In Kuwait, America and its allies went to war to restore to power a dynastic government of oil-rich men who were anything but democratically elected. Across Iraq’s long border to the east, the United States Government has chosen to label Iran as part of its ‘Axis of Evil’ and threatened it with retaliation for its alleged support for terrorism. This is instead of supporting the forces of reform, forces which include the democratically elected President Khatami.

And democracy in Iraq? Few believe that it will happen, in large part because it is unlikely that a pro-American government would be elected. To confirm as much and in an echo of 1990 Algeria, US Secretary of Defense Donald Rumsfeld has categorically stated that there will be no Shi’a theocracy in a country with a 60 per cent Shi’a population.

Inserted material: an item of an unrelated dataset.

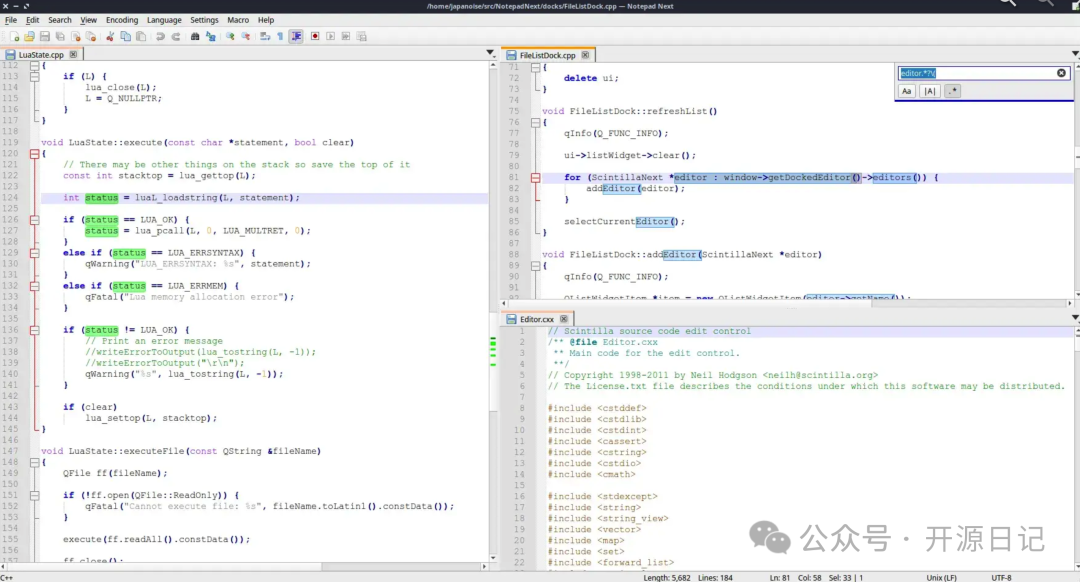Collapse the fold marker at line 120
The height and width of the screenshot is (582, 1080).
pos(34,154)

The dilemma for the American administration is that the longer its inept occupation of Iraq continues, and the longer it insists that it has brought freedom to Iraq when civil society is crumbling, the more likely it is that the Iraqi people will elect just such a government as a statement that they will decide the terms of their own liberation.

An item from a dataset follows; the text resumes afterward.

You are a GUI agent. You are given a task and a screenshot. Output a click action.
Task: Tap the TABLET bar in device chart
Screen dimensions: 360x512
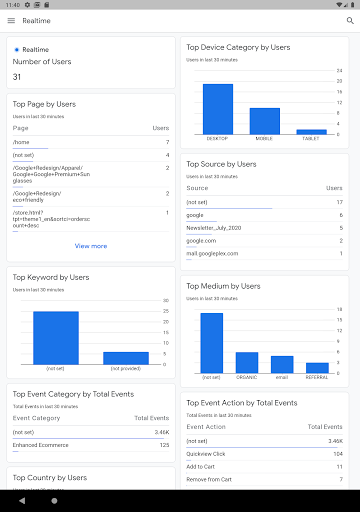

When the American and Australian governments talk of Iraq’s new freedoms, Iraqis feel that it looks more like occupation and insecurity. Similarly, when the word democracy is mentioned, they know from the region’s history that the only democracy they will be allowed is one where the American government retains the casting vote.

It is essential to understand the profound sense of alienation that this causes among Muslims. By marching into the lands of Islam with the ‘liberating’ tread of foreign army boots, Western armies are watering the roots of the next terrorist outrage, the next government that is willing to embody the anger of the people of the region. Unlike the present governments in Iraq or across the region, such a government would truly be the representative of its people, one that has sufficient legitimacy to demand that the West cease its violations of Islamic lands.

Whether this is expressed at the ballot box in a newly democratised Middle East or in the defiant fury of al Qaeda terrorism, the consequences will transform the world in a way that we can scarcely imagine.  

Anthony Ham is Eureka Street’s roving correspondent.